WORK ITEM:
An exact transcript is required of the lines below, from the one containing "Click University of" through the very last; leave every picture out of it.

DATA LISTING:
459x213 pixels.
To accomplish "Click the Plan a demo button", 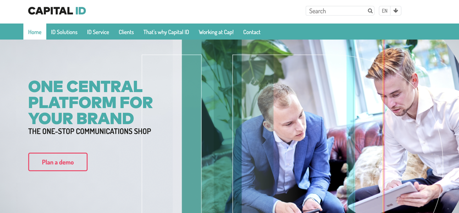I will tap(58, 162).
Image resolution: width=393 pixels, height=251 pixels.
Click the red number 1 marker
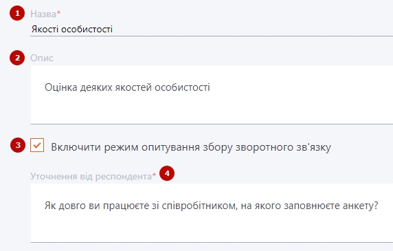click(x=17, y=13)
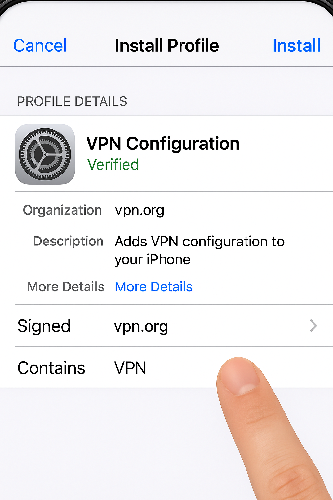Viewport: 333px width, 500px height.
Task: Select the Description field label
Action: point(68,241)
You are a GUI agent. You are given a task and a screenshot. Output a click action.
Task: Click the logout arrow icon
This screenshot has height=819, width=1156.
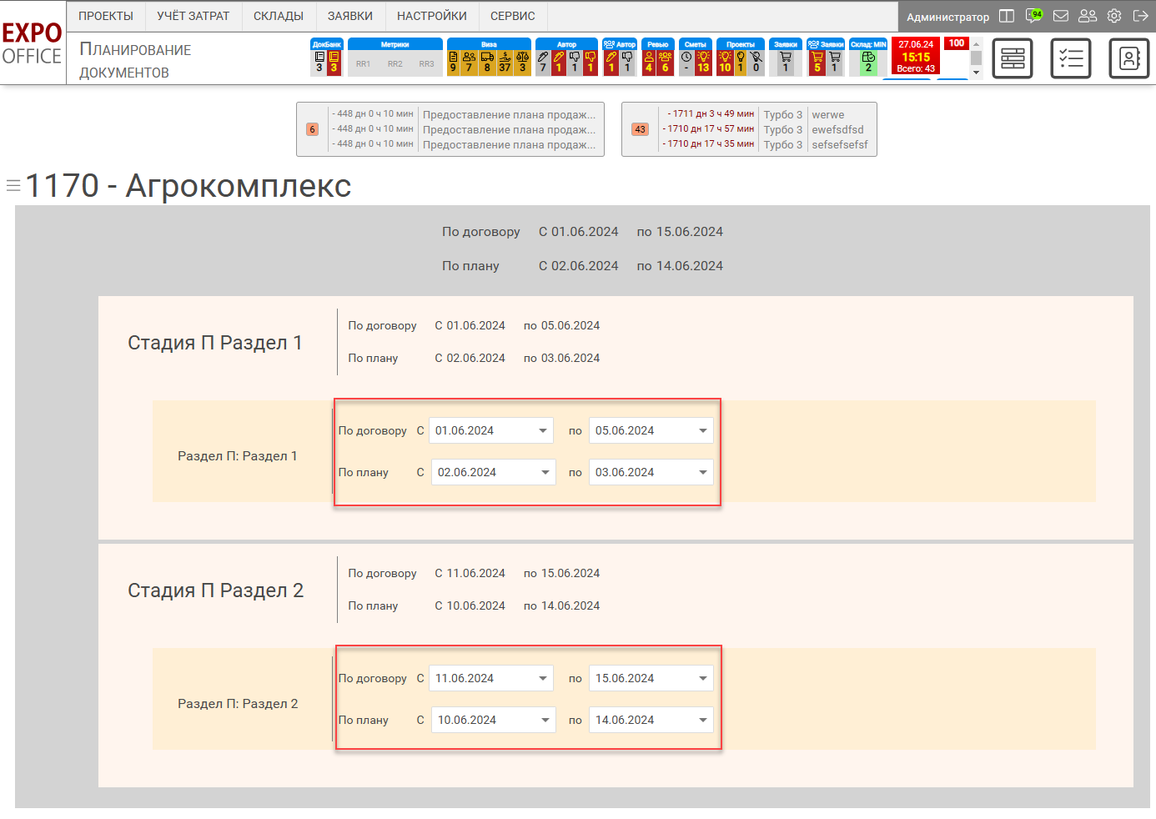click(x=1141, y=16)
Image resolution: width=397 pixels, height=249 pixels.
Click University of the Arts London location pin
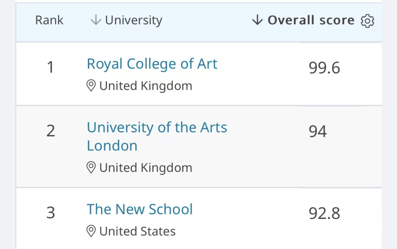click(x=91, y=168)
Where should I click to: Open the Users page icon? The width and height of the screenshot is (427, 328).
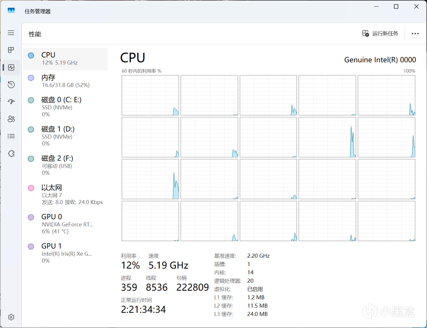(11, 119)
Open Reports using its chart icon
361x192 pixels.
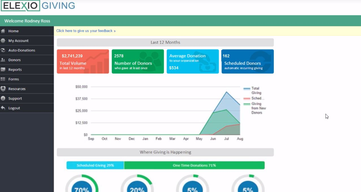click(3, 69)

EXERCISE OUTPUT:
Click University of the Arts London location pin
click(x=91, y=168)
Where should I click to: Open the Users page icon? The width and height of the screenshot is (427, 328).
(11, 119)
Open Reports using its chart icon
361x192 pixels.
click(3, 69)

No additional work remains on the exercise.